## WHAT IS BEING ASKED
Write the entries below out again without a single difference.

## DATA PROVIDED
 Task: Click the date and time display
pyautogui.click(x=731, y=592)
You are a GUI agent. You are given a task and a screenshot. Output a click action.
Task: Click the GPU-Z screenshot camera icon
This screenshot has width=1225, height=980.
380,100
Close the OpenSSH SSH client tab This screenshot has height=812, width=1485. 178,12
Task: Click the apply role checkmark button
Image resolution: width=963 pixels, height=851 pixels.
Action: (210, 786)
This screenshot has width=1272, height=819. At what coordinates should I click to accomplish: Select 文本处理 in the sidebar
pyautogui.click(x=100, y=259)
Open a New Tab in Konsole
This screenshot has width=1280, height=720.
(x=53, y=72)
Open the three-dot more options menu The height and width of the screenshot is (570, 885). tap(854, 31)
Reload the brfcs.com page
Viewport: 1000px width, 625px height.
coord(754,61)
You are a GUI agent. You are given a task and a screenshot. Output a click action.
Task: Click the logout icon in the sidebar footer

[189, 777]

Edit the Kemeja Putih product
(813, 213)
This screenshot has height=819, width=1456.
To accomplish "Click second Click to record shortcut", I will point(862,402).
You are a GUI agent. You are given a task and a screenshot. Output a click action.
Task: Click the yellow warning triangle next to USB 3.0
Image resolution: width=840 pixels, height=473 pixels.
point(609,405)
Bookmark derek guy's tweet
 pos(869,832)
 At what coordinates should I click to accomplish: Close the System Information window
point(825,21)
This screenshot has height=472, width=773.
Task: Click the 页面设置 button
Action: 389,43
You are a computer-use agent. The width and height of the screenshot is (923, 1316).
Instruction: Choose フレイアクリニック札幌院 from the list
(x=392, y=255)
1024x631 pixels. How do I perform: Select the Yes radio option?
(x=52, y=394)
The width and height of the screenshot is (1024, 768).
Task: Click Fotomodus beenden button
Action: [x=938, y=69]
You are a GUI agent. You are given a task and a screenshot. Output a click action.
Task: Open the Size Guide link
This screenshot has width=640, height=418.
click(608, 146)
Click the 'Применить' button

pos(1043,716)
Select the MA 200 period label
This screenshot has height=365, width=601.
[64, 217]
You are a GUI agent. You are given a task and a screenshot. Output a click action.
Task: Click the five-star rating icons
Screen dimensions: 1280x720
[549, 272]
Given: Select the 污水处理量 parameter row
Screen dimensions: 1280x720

## EXERCISE SOLUTION
 Task: Click the date and time display
pyautogui.click(x=731, y=592)
You are a GUI agent. You are given a task and a screenshot. Output a click action.
Task: Click the GPU-Z screenshot camera icon
This screenshot has width=1225, height=980.
380,100
Close the OpenSSH SSH client tab This screenshot has height=812, width=1485. 178,12
Task: Click the apply role checkmark button
Image resolution: width=963 pixels, height=851 pixels.
Action: (210, 786)
This screenshot has width=1272, height=819. At what coordinates should I click to accomplish: Select 文本处理 in the sidebar
pyautogui.click(x=100, y=259)
Open a New Tab in Konsole
This screenshot has width=1280, height=720.
(x=53, y=72)
Open the three-dot more options menu The height and width of the screenshot is (570, 885). tap(854, 31)
Reload the brfcs.com page
Viewport: 1000px width, 625px height.
coord(754,61)
You are a GUI agent. You are given a task and a screenshot. Output a click action.
Task: Click the logout icon in the sidebar footer

[189, 777]

Edit the Kemeja Putih product
(813, 213)
This screenshot has height=819, width=1456.
To accomplish "Click second Click to record shortcut", I will point(862,402).
You are a GUI agent. You are given a task and a screenshot. Output a click action.
Task: Click the yellow warning triangle next to USB 3.0
Image resolution: width=840 pixels, height=473 pixels.
point(609,405)
Bookmark derek guy's tweet
 pos(869,832)
 At what coordinates should I click to accomplish: Close the System Information window
point(825,21)
This screenshot has height=472, width=773.
Task: Click the 页面设置 button
Action: 389,43
You are a computer-use agent. The width and height of the screenshot is (923, 1316).
Instruction: Choose フレイアクリニック札幌院 from the list
(x=392, y=255)
1024x631 pixels. How do I perform: Select the Yes radio option?
(x=52, y=394)
The width and height of the screenshot is (1024, 768).
Task: Click Fotomodus beenden button
Action: [x=938, y=69]
You are a GUI agent. You are given a task and a screenshot. Output a click action.
Task: Open the Size Guide link
This screenshot has width=640, height=418.
click(608, 146)
Click the 'Применить' button

pos(1043,716)
Select the MA 200 period label
This screenshot has height=365, width=601.
[64, 217]
You are a GUI agent. You are given a task and a screenshot. Output a click action.
Task: Click the five-star rating icons
Screen dimensions: 1280x720
[549, 272]
Given: Select the 污水处理量 parameter row
Screen dimensions: 1280x720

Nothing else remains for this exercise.